*Kısa alıştırma*. Alıntı metne göre şu ifadelerin her birine evet ya da hayır deyin ve kararı belirleyen sözleri metinden aynen aktarın: (a) Yazar, En Etkin 100 kitabının 1992'de elden geçirilmiş basımını okumuştur. (b) Yazar, nisanda sınav haftasında olduğu için az okumuştur. (c) Hart aslında bir astrofizikçidir.

*Alıntı metin*.
Nisan’da çok bir şey okumadığımı itiraf etmeliyim önce. İlk başta suçu geziye attım ama sonuçta en fazla üç kitabımı yemiş olabilirdi. Bu da demek oluyor ki genel olarak bir tembellik vardı bende. Çünkü sınav haftası desem değil, ders çalışıyorum desem çalışmıyorum. Sanırım film izlemekten vakit bulamadım. O filmleri de yazacağım bir ara diye umuyorum, neyse. Mayıs biterken yazıyı ancak yazmış olmamın sebebi mucibi ise açıkça tembellik efendim.
Yabancı Yazarlar
En Etkin 100
Michael H.Hart’ın ilk basımı 1978 olan kitabı daha sonra
birkaç kez elden geçirilmiştir. Hart bunun nedeninin tarihin durmamış olması
olduğunu söyler. Ben 92 yılında elden geçirilen basımını okudum. Bugün 22 yıl
sonra yeniden elden geçirilse belki başka değişikliklerde yapılır ama bu yazara
kalmış bir şey.
Öncelikle bu tür bir sıralamanın kişiden kişiye
değişebilecek bir sıralama olduğu açıktır. Bununla birlikte belirli insanlar
hemen herkesin listesinde yer alacaktır. Hart listeyi kitabın adından
anlaşıldığı üzere “etki”lerine göre sıralamış. Kısa ve uzun vadede insanlığı ne
derece etkilediklerini ve neden o sırada bulunduğunu açıklamış. Açıkçası
listede tanımadığım bir iki isim vardı. Ve düşünüyorum da muhtemelen insanların
adını hiç duymadığını ama bugün hala etkisinde olan bir dünyada yaşadığımız pek
çok insan var.
Hart’ın kendisinin aslında bir Astrofizikçi olduğunu da
söylemek isterim. Bunu öğrendiğimde ufak çaplı bir şok geçirdim. Adamın
inanılmaz bir kariyeri var, bir kariyer yapmak istesem bu tür bir şey yapmak
isterdim diyebilirim. Tam benlik :D
İki Gelinin
Hatıraları
Kütüphanedeki klasikleri karıştırırken uzun zamandır
Balzac okumadığımı fark edince hadi bakalım dedim. Sonradan biraz pişman
olmadım değil ama başlamış bulunmuştum bir kere.

*Veri bölümü*.
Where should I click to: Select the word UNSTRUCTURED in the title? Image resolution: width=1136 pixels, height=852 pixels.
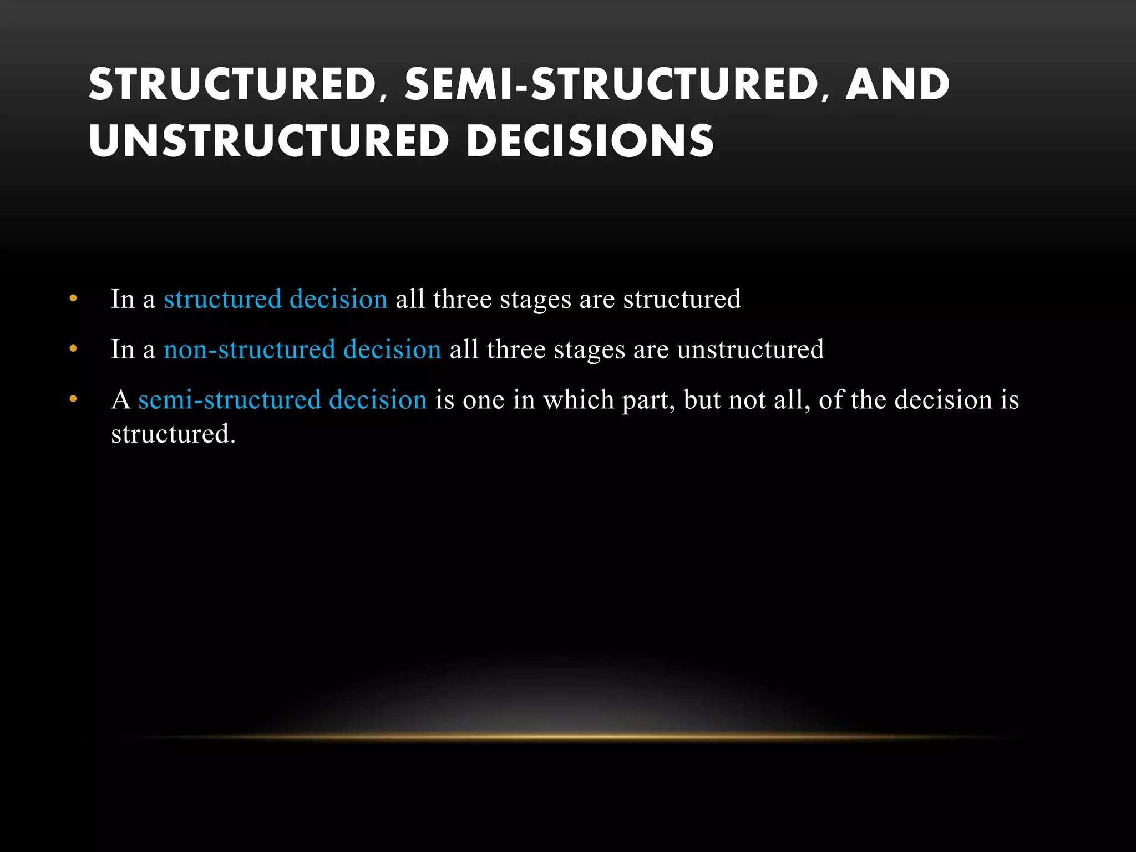(268, 141)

*Yazılı yanıt*.
(a) Evet: "Ben 92 yılında elden geçirilen basımını okudum."
(b) Hayır: "Çünkü sınav haftası desem değil"
(c) Evet: "Hart’ın kendisinin aslında bir Astrofizikçi olduğunu"